● **INSTRUCTIONS TO FOLLOW**:
Task for the records below: copy exactly from the first line on, stopping once the line with "Image resolution: width=830" is copied, and leave out the pictures.

++++++++++++++++++++

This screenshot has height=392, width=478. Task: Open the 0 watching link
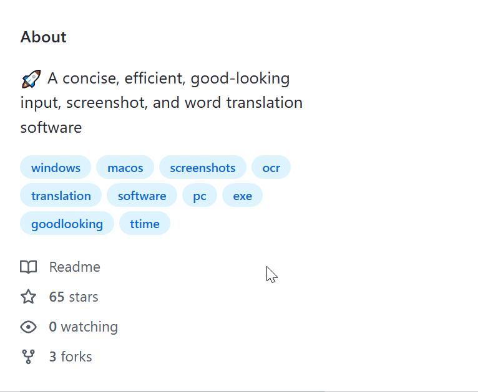coord(83,327)
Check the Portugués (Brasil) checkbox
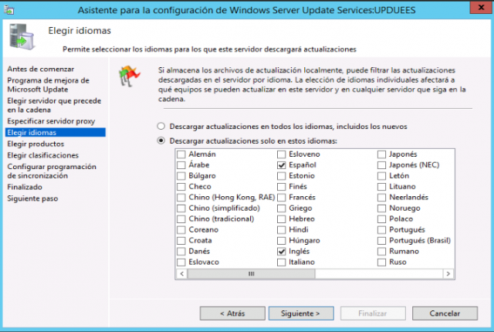This screenshot has width=494, height=332. tap(381, 241)
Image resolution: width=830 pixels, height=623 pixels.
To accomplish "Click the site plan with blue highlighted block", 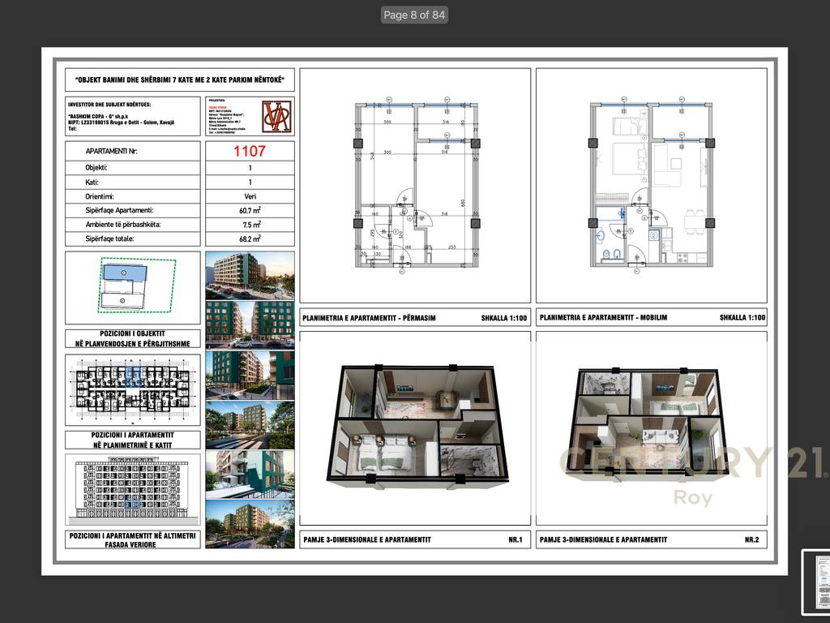I will point(133,288).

++++++++++++++++++++

● **SOLUTION FOR THIS EXERCISE**:
This screenshot has height=392, width=478. Task: Open the 0 watching link
coord(83,327)
Check the Portugués (Brasil) checkbox
This screenshot has width=494, height=332. tap(381, 241)
Image resolution: width=830 pixels, height=623 pixels.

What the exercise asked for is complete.